Crackdown on militants

May 19, 2019


IT is a predictable pattern: violence by militants followed by the state unleashing its might to eliminate them. So it is once again in Balochistan. In the wake of a blood-soaked few weeks in the troubled province, security forces on Thursday launched an operation in the Mastung area, killing nine suspected militants who are said to have belonged to a banned organisation. Four security personnel also sustained injuries in the exchange of gunfire. Balochistan has been the staging ground for several deadly attacks within the space of a month. Most were claimed by either banned Baloch militant organisations or the (also proscribed) TTP. On April 18, around a dozen gunmen belonging to an alliance of Baloch separatist groups murdered 14 bus passengers in Gwadar district; 11 of them were personnel belonging to the navy, air force and Coast Guards. On May 12, armed assailants stormed Pearl Continental in the heavily secured Gwadar city; five people — including four hotel security guards and a navy official — lost their lives while the militants themselves were killed. BLA claimed responsibility. Two attacks during this period targeted the FC; at least five died in the line of duty. On April 12, 10 were killed and 48 injured in a bombing attack against the long-suffering Hazaras in Quetta.

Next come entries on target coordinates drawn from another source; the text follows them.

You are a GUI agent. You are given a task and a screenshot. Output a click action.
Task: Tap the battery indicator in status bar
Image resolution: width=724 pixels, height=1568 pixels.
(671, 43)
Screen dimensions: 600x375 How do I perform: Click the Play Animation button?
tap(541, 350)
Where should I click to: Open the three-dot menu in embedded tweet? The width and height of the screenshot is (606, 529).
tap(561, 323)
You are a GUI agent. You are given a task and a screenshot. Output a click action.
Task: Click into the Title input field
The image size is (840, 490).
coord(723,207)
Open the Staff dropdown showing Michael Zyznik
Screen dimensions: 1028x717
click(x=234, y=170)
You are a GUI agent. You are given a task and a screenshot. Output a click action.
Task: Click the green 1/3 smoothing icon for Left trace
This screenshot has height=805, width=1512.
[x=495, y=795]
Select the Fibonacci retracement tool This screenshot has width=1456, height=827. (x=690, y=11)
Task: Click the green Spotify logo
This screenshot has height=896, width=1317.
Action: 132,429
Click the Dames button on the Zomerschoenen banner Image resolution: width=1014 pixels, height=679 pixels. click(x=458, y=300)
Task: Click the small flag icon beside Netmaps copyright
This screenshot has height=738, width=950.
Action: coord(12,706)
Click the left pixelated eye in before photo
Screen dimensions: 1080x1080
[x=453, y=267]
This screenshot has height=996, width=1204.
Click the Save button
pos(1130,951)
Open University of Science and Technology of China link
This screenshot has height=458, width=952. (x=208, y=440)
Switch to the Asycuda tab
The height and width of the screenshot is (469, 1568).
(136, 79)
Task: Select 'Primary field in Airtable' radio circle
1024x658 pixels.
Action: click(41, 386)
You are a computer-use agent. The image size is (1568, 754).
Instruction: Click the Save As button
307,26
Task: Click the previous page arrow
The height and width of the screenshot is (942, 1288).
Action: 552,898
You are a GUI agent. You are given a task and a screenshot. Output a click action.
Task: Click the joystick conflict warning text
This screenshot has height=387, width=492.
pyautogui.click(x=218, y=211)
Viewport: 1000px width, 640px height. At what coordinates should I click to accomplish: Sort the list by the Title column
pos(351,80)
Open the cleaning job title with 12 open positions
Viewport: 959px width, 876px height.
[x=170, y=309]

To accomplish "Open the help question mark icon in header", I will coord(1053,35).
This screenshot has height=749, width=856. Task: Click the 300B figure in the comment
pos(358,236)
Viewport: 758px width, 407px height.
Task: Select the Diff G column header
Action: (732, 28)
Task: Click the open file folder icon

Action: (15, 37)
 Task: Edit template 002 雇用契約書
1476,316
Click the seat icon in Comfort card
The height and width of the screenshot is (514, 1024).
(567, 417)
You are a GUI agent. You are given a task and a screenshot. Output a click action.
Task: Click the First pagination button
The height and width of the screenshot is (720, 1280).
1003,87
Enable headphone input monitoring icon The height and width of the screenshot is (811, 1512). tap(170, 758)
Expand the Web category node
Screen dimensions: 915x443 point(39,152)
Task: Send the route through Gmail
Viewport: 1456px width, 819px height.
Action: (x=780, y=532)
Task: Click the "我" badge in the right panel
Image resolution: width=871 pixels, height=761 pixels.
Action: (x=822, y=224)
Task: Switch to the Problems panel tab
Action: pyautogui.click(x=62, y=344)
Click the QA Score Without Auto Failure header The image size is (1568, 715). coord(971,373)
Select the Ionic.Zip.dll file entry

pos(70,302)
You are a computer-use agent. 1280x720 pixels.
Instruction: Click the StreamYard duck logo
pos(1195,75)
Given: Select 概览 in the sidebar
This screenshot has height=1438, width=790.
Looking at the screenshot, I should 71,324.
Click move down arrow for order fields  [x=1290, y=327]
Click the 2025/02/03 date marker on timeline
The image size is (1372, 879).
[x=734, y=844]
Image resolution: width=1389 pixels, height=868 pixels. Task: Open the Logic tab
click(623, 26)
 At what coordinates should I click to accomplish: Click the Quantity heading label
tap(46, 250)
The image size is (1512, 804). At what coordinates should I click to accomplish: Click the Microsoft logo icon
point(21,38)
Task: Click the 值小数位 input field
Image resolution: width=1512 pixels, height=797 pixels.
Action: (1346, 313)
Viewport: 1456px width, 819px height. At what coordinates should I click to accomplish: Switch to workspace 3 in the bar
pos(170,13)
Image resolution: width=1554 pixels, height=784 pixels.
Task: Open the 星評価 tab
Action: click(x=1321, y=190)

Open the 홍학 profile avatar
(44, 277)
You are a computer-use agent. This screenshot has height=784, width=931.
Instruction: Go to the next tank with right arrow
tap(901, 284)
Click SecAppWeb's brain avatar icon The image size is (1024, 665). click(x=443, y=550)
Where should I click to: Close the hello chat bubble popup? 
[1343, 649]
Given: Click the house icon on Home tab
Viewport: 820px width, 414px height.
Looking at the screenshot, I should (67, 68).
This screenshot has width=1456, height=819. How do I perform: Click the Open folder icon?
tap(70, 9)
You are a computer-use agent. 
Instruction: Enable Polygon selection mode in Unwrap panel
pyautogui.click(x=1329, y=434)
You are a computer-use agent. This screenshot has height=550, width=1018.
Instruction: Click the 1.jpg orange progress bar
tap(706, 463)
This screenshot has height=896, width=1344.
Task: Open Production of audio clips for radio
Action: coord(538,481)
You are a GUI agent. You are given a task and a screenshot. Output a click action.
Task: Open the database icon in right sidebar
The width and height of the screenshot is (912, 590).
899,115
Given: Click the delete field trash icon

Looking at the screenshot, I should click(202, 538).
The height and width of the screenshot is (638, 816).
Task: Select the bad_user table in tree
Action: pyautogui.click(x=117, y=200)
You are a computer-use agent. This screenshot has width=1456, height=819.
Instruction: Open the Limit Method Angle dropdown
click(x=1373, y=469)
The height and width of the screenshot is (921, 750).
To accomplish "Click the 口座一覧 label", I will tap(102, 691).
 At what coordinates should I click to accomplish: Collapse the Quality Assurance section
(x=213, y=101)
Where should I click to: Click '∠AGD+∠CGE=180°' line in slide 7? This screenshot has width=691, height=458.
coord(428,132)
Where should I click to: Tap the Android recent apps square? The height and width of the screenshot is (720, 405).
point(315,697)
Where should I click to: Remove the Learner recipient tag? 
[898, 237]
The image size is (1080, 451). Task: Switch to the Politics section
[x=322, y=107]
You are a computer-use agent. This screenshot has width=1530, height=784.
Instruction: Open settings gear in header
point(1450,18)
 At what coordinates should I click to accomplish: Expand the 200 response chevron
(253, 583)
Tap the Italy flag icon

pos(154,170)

Even for Balochistan, sadly no stranger to violence, this is a particularly gruesome tally. It seems that militants of all stripe, religious extremists as well as separatists, are determined to continue their battle against the state and prove they have the wherewithal to do so. The remote, inhospitable reaches of Balochistan are ideal for outlaws to retreat and recoup, and remain under the radar while planning their next move. Using force to deal with them, while staying within the bounds of the law, is no doubt necessary. However, where the Baloch separatists are concerned, believing that a militarised approach alone will neutralise them once and for all betrays a fundamental lack of understanding about the ‘Baloch problem’ — even a lack of imagination. It ignores the fact that at its core this is a political issue that needs a political solution to be durable. Unfortunately, no serious and sincere attempt has yet been made by the state to engage with the disgruntled elements among the Baloch, even through intermediaries. In the absence of such moves, the disaffection among the local population will continue to grow and fuel the insurgency.